(Data for this task begins)
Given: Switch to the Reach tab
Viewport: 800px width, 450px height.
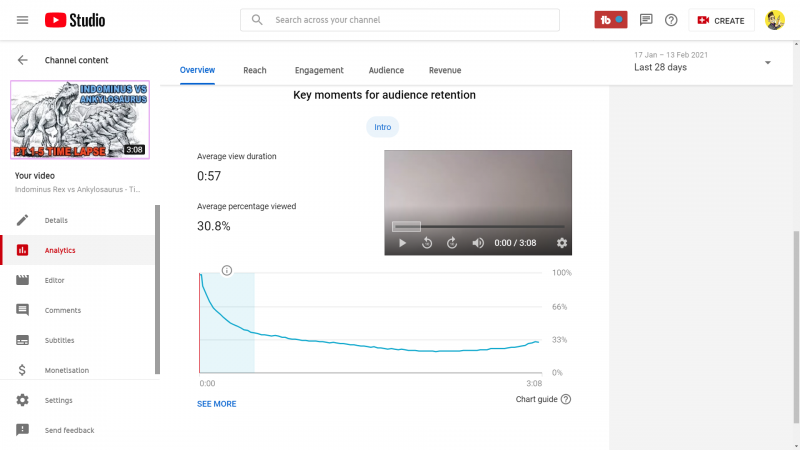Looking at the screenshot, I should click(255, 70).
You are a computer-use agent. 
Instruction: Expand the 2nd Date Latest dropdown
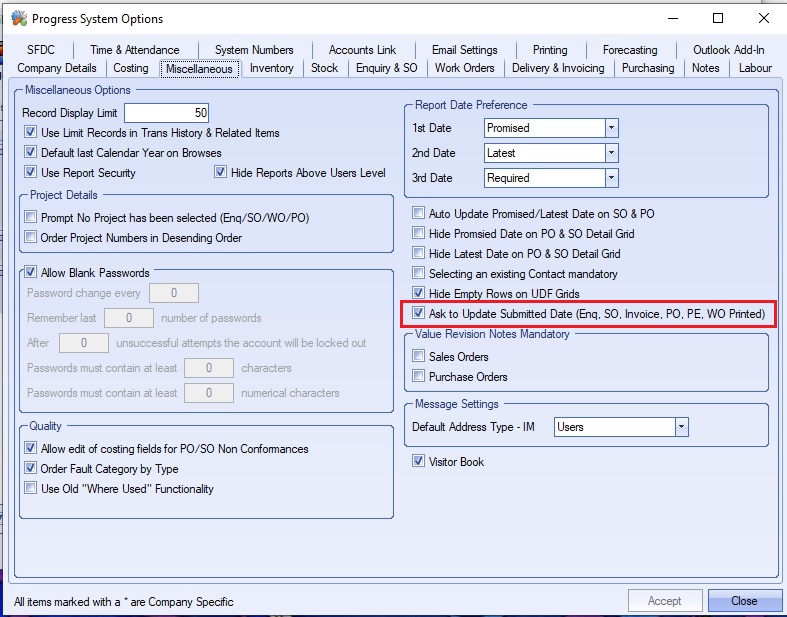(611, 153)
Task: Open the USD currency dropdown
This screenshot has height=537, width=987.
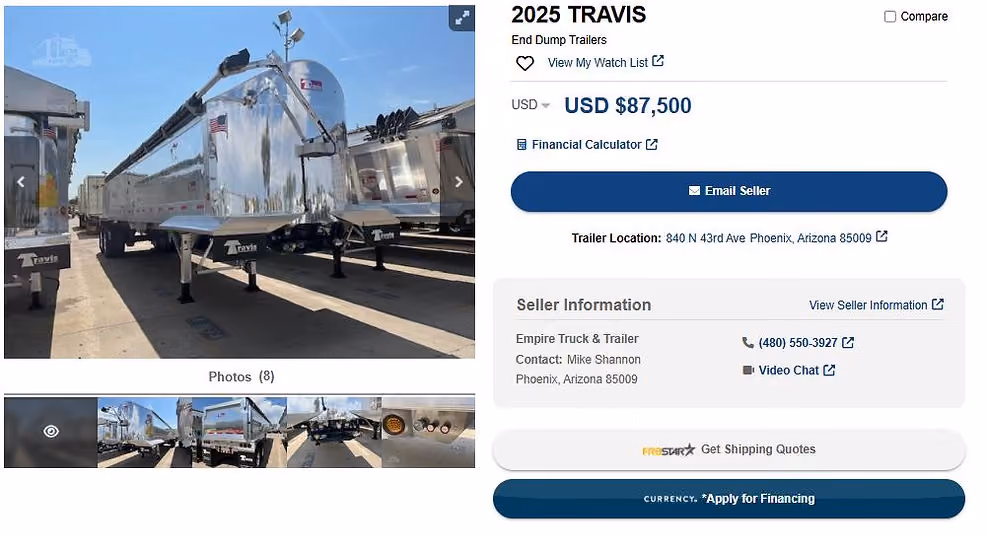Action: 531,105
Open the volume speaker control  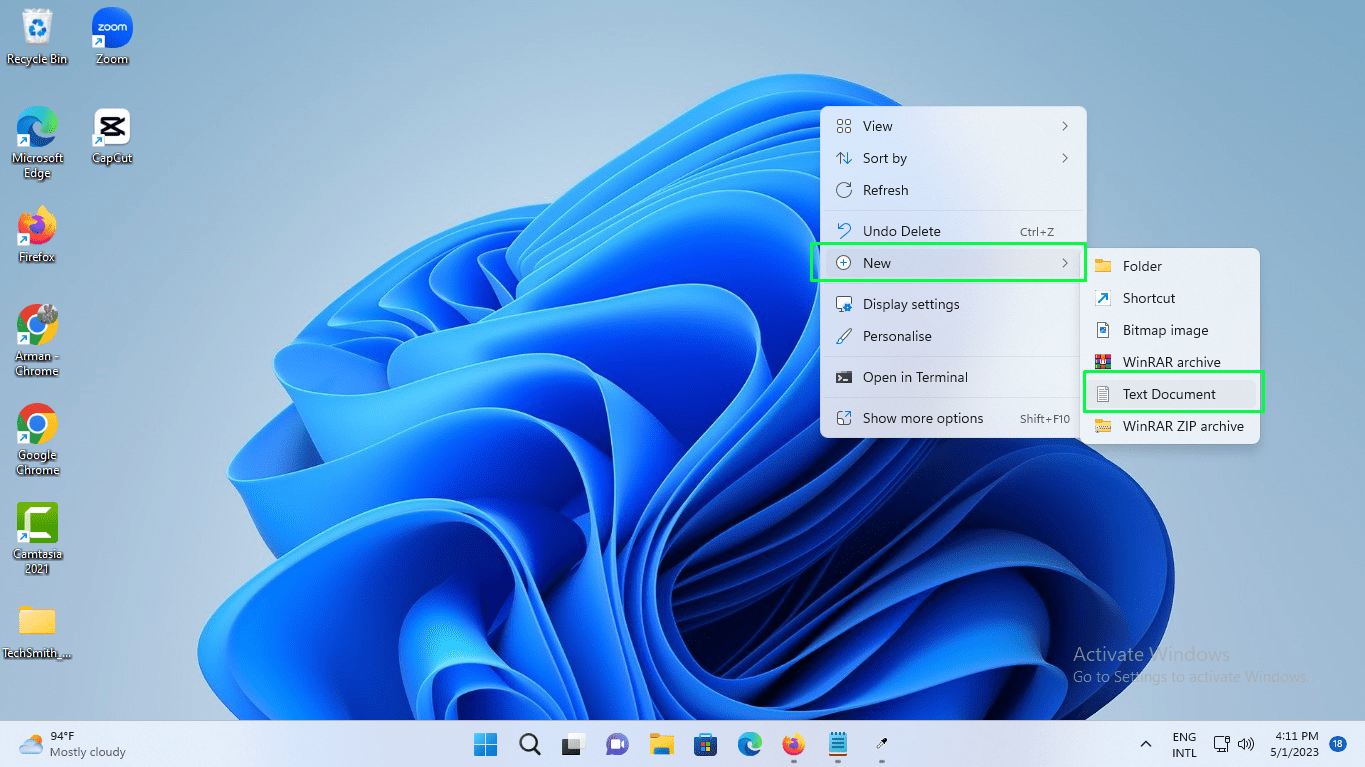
(Data for this task ends)
■ **How to complete this task**
Reproduce the whole listing exactly, but not the images in it.

■ **Solution for this problem**
Given: Switch to the Reach tab
Viewport: 800px width, 450px height.
Looking at the screenshot, I should click(255, 70).
You are a computer-use agent. 
Instruction: Expand the 2nd Date Latest dropdown
(611, 153)
Task: Open the USD currency dropdown
This screenshot has height=537, width=987.
Action: 531,105
Open the volume speaker control  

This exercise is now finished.